AI character recognition¶

Steven Fowler (see more projects here)¶

No description has been provided for this image

The rise of Big Data and statistical learning in the late 2000s laid the foundation of the Deep leaning in 2010s. A popular example in deep learning at this time was character recognition, however Tensorflow did not exist and scikit didn't support neural networks (if I remember correctly), so these examples were solely based on numpy - which I think was a great foundation in learning how ML and NN work.

This is my implementation of character recognition based on the MNIST dataset on only using numpy of my neural network.

What I did¶

Create a simple neutral network (NN) using numpy
The NN will recognize handwriting based on MINST dataset

Why¶

Good practice and illustration of fundamental understanding of NN
Nostalgic reminder of tutorials I did in the early 2010s

What I learnt¶

Good reminder of the basic principles that create a NN
Found a cool implementation of broadcasting for one-hot encoding.
- Link to example

Further work¶

Implement/add:

More hidden layers - Increase prediction performance
Convolution layers - Increase training speed and prediction performance
Batch training - Increase training speed
Dropout/regularization - Reduce overfitting and improve robustness

Importing and processing MINST dataset¶

There are lots of implementations to import the MINST dataset, so I modified one using TensorFlow to create my training and test data sets.

# https://www.geeksforgeeks.org/machine-learning/mnist-dataset/

from tensorflow.keras.datasets import mnist
import matplotlib.pyplot as plt
import numpy as np

# Load data
(train_X, train_y), (test_X, test_y) = mnist.load_data()

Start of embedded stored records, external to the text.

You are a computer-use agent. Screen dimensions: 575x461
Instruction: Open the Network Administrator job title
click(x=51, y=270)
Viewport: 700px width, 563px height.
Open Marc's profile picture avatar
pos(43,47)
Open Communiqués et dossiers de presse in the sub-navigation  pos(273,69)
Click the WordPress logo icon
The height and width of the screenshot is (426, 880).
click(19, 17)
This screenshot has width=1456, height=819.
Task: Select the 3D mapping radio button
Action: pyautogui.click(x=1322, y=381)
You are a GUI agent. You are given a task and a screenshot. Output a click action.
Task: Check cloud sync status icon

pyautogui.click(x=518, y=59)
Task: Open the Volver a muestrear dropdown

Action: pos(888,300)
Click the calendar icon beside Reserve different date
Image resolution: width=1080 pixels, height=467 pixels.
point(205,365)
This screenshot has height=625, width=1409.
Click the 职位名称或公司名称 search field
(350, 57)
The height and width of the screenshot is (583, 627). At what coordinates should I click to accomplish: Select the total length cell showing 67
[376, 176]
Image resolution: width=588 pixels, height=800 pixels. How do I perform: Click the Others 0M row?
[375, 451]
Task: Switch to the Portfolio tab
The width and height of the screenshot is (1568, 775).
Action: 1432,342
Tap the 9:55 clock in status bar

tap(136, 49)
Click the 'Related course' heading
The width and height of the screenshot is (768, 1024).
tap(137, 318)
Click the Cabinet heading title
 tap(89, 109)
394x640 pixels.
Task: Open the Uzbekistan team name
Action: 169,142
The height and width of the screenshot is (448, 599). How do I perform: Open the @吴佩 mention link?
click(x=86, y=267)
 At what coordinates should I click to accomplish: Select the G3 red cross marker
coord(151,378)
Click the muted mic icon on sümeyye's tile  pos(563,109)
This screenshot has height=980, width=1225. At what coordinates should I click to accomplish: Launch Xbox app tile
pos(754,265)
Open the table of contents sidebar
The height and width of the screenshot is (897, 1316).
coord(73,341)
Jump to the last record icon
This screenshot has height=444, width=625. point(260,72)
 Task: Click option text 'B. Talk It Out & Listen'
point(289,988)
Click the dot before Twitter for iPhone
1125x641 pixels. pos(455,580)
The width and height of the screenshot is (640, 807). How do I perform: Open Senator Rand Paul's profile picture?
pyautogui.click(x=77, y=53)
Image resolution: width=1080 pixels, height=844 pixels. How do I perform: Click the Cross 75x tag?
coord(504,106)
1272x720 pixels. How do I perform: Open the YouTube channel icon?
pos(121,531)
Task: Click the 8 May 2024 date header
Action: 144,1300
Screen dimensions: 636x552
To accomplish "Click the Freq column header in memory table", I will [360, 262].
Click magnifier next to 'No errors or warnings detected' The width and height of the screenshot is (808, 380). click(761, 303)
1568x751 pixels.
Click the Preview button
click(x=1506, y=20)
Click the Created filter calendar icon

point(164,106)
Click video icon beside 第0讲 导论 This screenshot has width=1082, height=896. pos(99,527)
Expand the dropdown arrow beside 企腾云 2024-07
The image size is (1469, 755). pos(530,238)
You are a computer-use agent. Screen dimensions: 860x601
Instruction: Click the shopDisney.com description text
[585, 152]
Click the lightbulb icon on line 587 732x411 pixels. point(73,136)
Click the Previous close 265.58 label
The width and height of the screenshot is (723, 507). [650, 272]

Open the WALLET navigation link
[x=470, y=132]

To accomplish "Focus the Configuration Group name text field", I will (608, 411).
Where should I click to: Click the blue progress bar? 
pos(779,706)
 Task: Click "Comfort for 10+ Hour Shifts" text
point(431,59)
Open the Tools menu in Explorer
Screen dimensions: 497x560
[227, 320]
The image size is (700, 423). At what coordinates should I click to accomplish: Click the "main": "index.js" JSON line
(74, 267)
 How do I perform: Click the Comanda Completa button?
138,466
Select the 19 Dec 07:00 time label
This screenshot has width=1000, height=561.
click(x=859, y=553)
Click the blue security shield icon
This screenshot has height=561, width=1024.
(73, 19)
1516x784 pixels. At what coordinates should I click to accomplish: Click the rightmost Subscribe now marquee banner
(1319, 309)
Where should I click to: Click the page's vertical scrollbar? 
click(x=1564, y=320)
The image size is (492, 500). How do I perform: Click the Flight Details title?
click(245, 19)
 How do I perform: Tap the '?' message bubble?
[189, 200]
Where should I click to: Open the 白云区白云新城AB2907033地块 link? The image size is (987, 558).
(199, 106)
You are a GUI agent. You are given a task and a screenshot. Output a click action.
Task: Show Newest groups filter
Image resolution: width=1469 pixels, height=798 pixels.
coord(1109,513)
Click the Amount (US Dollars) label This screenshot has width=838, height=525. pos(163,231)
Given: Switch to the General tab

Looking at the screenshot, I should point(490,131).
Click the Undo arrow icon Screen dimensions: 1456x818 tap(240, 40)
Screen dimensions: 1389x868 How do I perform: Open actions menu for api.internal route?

# Normalise data to over [0, 1] interval (uint8 -> float 64)
train_X = train_X / 255.0
test_X = test_X / 255.0

# Test imported data and show sample images
print("Shapes of imported data:")
print(f"X_train: {str(train_X.shape)}")
print(f"Y_train: {str(train_y.shape)}")
print(f"X_test:  {str(test_X.shape)}")
print(f"Y_test:  {str(test_y.shape)}")
print() # Space

# Plot examples
print("Frist 4 examples from MINST dataset")
plt.figure(figsize=(10, 3))
for i in range(4):
    plt.subplot(1, 4, i + 1)
    plt.imshow(train_X[i], cmap="gray")
    plt.title(f"Label: {train_y[i]}")
    plt.axis("off")
plt.tight_layout()
plt.show()

# Reshape input arrays from 3D to 2D
train_X = train_X.reshape(train_X.shape[0], -1)
test_X = test_X.reshape(test_X.shape[0], -1)

# Test imported data and show sample images
print("Input data reshaped to 2D (n x 28 x 28 -> n x 784)")
print(f"X_train: {str(train_X.shape)}")
print(f"Y_train: {str(train_y.shape)}")
print(f"X_test:  {str(test_X.shape)}")
print(f"Y_test:  {str(test_y.shape)}")

Shapes of imported data:
X_train: (60000, 28, 28)
Y_train: (60000,)
X_test:  (10000, 28, 28)
Y_test:  (10000,)

Frist 4 examples from MINST dataset

Input data reshaped to 2D (n x 28 x 28 -> n x 784)
X_train: (60000, 784)
Y_train: (60000,)
X_test:  (10000, 784)
Y_test:  (10000,)

One-hot encoding¶

One-hot encoding converts the true label (int value) into boolean array. In this case an array of size 10 where location 0 to 9 (i.e. array[0] to array[9]) corresponds to a value of 0 to 9.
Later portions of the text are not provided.